- [Exercise description]: Which lines in the records below contain the word "Adăugați"? Copy each one.

Pixel coordinate grounding data
════

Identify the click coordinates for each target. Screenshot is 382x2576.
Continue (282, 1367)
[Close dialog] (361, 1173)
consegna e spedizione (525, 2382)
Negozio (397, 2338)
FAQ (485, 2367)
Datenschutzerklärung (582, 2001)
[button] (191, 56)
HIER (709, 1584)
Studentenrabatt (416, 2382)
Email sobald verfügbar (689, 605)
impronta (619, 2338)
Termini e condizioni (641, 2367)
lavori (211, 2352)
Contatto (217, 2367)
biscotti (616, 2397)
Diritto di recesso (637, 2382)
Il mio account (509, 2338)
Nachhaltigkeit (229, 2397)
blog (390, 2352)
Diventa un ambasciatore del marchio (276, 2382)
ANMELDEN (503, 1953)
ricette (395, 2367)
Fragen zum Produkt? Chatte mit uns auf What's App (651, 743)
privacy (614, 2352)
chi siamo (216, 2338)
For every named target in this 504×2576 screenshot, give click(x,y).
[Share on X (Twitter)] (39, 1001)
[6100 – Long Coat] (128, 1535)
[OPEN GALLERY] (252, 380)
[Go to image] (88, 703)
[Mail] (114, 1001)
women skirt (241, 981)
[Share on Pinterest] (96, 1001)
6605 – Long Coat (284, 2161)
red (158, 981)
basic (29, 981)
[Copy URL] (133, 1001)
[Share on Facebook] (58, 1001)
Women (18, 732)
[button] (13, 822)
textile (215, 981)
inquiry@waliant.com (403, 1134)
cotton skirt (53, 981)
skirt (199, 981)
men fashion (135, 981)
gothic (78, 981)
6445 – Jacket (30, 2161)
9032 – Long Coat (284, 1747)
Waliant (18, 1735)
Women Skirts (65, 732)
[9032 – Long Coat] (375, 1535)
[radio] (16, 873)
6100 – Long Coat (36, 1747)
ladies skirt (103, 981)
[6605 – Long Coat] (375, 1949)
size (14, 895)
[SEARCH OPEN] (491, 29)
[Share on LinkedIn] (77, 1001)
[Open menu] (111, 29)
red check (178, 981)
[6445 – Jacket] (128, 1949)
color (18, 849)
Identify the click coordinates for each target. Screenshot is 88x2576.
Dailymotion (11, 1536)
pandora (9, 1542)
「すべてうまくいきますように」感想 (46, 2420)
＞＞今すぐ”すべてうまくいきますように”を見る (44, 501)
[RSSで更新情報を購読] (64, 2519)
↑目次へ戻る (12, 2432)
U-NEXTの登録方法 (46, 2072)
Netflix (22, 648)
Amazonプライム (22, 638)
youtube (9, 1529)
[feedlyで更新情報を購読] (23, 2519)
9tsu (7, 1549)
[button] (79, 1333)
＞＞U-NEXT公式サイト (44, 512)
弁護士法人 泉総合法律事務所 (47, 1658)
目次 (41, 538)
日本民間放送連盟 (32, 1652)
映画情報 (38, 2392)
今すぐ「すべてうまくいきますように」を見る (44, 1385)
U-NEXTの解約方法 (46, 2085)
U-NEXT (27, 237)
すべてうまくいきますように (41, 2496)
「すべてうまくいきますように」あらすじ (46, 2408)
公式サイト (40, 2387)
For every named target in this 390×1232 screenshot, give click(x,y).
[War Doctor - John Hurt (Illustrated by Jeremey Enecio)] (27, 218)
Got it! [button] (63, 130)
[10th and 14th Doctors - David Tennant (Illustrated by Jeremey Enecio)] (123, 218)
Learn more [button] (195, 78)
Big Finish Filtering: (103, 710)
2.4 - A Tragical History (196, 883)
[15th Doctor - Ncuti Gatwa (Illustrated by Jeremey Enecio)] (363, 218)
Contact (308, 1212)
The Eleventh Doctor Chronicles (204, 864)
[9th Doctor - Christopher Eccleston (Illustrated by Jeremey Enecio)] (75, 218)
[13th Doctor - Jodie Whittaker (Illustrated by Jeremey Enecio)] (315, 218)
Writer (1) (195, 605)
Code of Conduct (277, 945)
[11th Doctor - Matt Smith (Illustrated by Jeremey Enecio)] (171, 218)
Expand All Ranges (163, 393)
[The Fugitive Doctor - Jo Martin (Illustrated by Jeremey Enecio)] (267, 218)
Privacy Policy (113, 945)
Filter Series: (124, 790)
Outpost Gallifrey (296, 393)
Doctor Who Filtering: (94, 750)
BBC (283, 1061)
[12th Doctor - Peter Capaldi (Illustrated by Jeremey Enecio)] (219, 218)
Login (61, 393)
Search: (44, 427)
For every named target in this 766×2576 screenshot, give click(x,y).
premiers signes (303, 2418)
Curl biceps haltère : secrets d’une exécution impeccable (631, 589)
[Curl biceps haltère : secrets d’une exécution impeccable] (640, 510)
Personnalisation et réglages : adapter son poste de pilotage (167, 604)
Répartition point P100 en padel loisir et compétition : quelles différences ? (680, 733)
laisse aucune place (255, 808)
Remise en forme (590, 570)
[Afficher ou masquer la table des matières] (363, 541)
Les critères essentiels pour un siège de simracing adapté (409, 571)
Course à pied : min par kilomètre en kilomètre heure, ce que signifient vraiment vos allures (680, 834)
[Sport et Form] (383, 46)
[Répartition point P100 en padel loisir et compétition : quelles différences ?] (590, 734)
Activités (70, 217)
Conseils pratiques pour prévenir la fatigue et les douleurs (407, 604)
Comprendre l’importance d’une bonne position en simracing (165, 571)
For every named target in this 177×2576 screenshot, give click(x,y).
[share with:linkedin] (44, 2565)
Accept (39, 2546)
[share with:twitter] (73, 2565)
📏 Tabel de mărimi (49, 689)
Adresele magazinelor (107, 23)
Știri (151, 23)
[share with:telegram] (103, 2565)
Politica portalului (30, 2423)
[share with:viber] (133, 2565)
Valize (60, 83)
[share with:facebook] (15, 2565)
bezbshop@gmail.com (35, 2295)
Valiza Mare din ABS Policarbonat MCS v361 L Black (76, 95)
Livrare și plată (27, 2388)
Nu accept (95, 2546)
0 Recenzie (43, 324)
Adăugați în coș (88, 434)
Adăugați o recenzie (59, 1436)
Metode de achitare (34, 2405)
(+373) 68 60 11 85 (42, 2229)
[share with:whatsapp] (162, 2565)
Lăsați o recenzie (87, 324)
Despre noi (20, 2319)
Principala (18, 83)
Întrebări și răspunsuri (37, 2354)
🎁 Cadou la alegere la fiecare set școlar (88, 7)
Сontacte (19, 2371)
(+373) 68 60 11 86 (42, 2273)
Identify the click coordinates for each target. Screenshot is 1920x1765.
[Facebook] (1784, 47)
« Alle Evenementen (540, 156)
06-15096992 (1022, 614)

════

- [Answer for the task]:
Adăugați în coș (88, 434)
Adăugați o recenzie (59, 1436)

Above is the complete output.